The control plane manages quota configuration, endpoint topology, handle permission scopes, and audit policy. It should be deployed on a private subnet with no external access path. GHSA-53mr-6c8q-9789 (LiteLLM, CVE-2026-35029, patched in v1.83.0) documented insufficient authorization on the management API, allowing any authenticated user to modify proxy configuration. Agent-side networks should only reach the gateway's data plane port — the TLS endpoint that handles individual inference requests. Control plane write access should require a separate authentication path available only to operators, not agent workloads.
How do I calibrate circuit-breaker thresholds for my fleet?

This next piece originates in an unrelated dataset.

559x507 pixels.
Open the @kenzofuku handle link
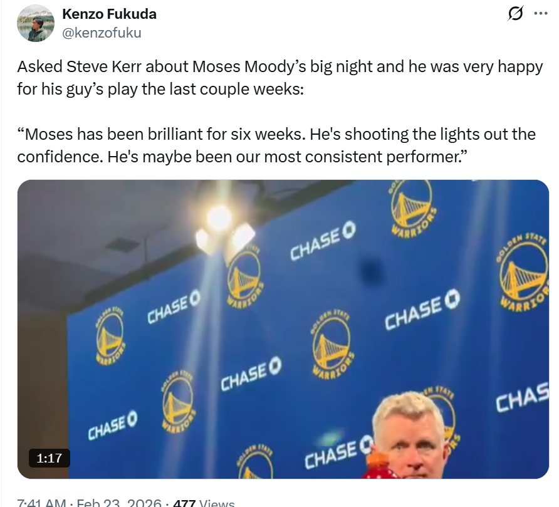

Collect P50, P95, and P99 upstream latency histograms per provider endpoint over two to four weeks of production traffic. The circuit-breaker open threshold should be set at a P99 value clearly degraded relative to the provider's normal SLA — typically 2–3× the median P99. The failure count threshold (consecutive errors before the circuit opens) should be low enough to catch real degradation quickly (five is a common starting point) but high enough to avoid spurious opens from transient errors. The cooldown period before the half-open probe should exceed the provider's typical recovery time — 30–60 seconds is a reasonable baseline.